## Dataset excerpts

============

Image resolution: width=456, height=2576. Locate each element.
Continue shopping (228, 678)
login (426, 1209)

============

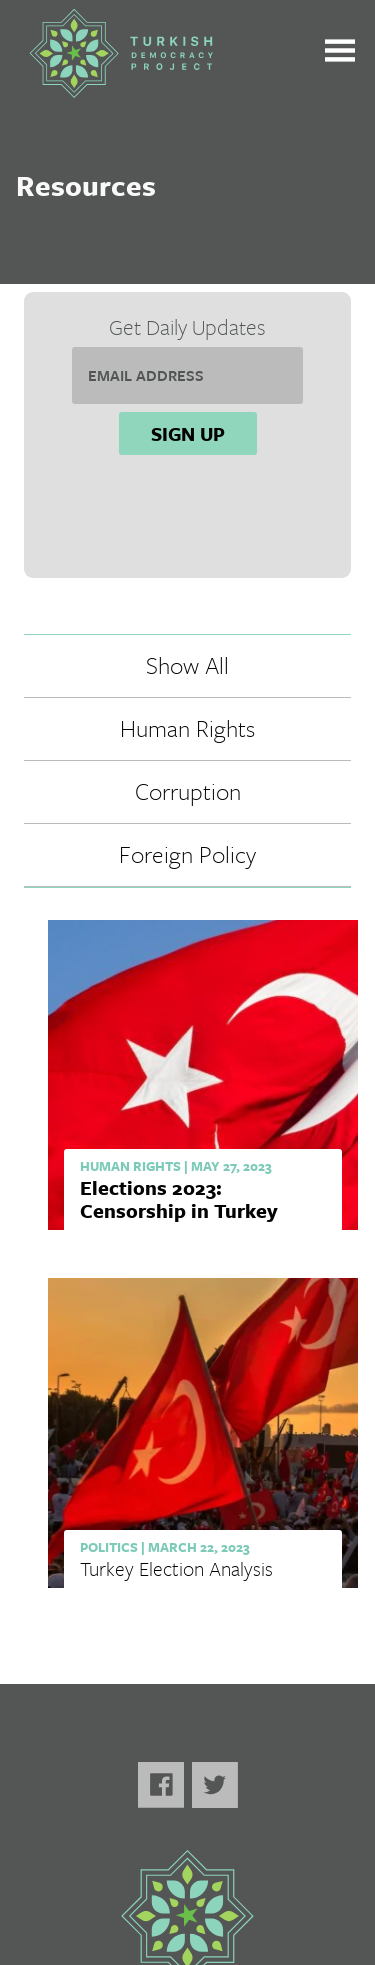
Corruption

============

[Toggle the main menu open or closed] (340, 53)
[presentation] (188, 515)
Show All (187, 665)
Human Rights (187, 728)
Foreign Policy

============

## Prompt
Rescale the records in the stretch from the line containing "Image resolution: width=456, height=2576." through the line containing "Continue shopping (228, 678)", both lines included. Write out every line in full, multiplying only the answer coordinates by 1.3 and rounding each to a whole number, with halves rounded up.

## Complete response
Image resolution: width=456, height=2576. Locate each element.
Continue shopping (296, 881)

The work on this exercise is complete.